I hope nothing happens to your birds because of the pigeons. I've seen some horrible wounds occur this way.


----------



## andrew2004gto (Mar 9, 2011)

I left a nest, and I know pigeons are tough, they been together for 4 days, I once in a while she her peck at him if he gets to close then he backs off, not like my other dove that would go after and try to attack her with his wings, but no problem with the dove with her so far.


----------



## Libis (Oct 8, 2010)

andrew2004gto said:


> I left a nest, and I know pigeons are tough, they been together for 4 days, I once in a while she her peck at him if he gets to close then he backs off, not like my other dove that would go after and try to attack her with his wings, but no problem with the dove with her so far.


jeez--I meant I hope nothing happens because of the pigeons. I've got the flu today--sorry for any confusion as to my meaning. (can't believe I flipped the words.)

Yeah, just give them lots of time and see what happens.


----------



## andrew2004gto (Mar 9, 2011)

They are doing good, the male cooing and she is less pecking now. I have seen her in the nest but usually jumps out when I go into the garage.
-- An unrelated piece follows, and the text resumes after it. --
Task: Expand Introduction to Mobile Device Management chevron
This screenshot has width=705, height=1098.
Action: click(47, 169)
Also can two male ring neck doves make out, you know like beak in the other beaks mouth, haven't seen this since my female and male couple.


----------



## Libis (Oct 8, 2010)

andrew2004gto said:


> They are doing good, the male cooing and she is less pecking now. I have seen her in the nest but usually jumps out when I go into the garage.
> 
> Also can two male ring neck doves make out, you know like beak in the other beaks mouth, haven't seen this since my female and male couple.
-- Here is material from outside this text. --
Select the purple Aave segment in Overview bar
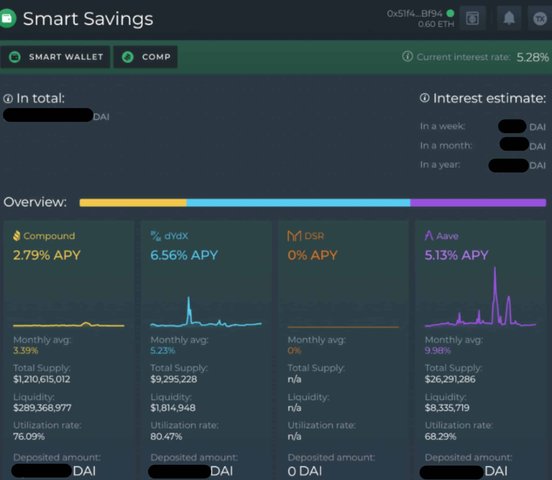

Rarely you'll see "gay" male ringneck doves, but normally they just fight. A lot of times even the "gay" couples end up fighting.
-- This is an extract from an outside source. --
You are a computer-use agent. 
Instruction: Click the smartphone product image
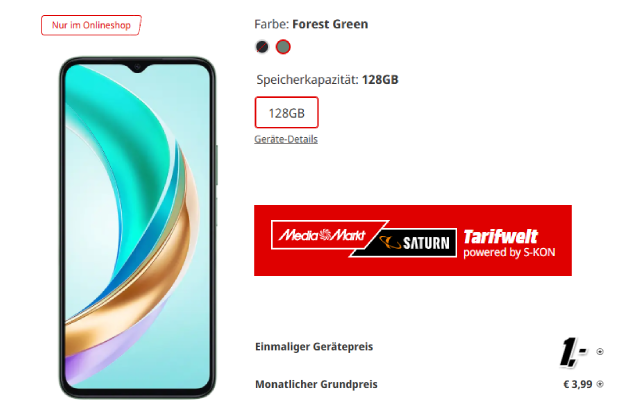137,228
So can they? Sometimes... rarely. Will they? Probably not.


----------



## andrew2004gto (Mar 9, 2011)

Not 100% sure if one is a male, just assumed because it does the bow coo all the time.


----------



## Libis (Oct 8, 2010)

andrew2004gto said:


> Not 100% sure if one is a male, just assumed because it does the bow coo all the time.


usually the bow coo is an indicator that a bird is male. however, i have heard of rare instances where hens did it.


----------



## andrew2004gto (Mar 9, 2011)

Yea Idk, just seems weird they do that, anyway seen your from Nebraska, so am I.


----------



## Libis (Oct 8, 2010)

andrew2004gto said:


> Yea Idk, just seems weird they do that, anyway seen your from Nebraska, so am I.


Cool! 

yeah, just keep on watching that the smaller ringneck doesn't get itself hurt. People have hybridized them before and I'm sure it just takes the right birds and some patience. 

(I'm also still worried about those chickens being in the same space.)


----------



## andrew2004gto (Mar 9, 2011)

Well an update for anyone that's interested. They been getting along quite fine, seen the male try to mate with her don't know if they have. I don't watch them very often. 

But tonight she just laid her first egg, guess I'll wait about a week and candle the eggs and see if anything is growing.


----------



## spirit wings (Mar 29, 2008)

andrew2004gto said:


> Well an update for anyone that's interested. They been getting along quite fine, seen the male try to mate with her don't know if they have. I don't watch them very often.
> 
> But tonight she just laid her first egg, guess I'll wait about a week and candle the eggs and see if anything is growing.


that is good news for sure.. I think it is good you are not hovering.. lol.. let us know what comes of it..


----------



## andrew2004gto (Mar 9, 2011)

Well they are not fertile, but they would make good foster parents lol, they both switch off on sitting thew eggs.


----------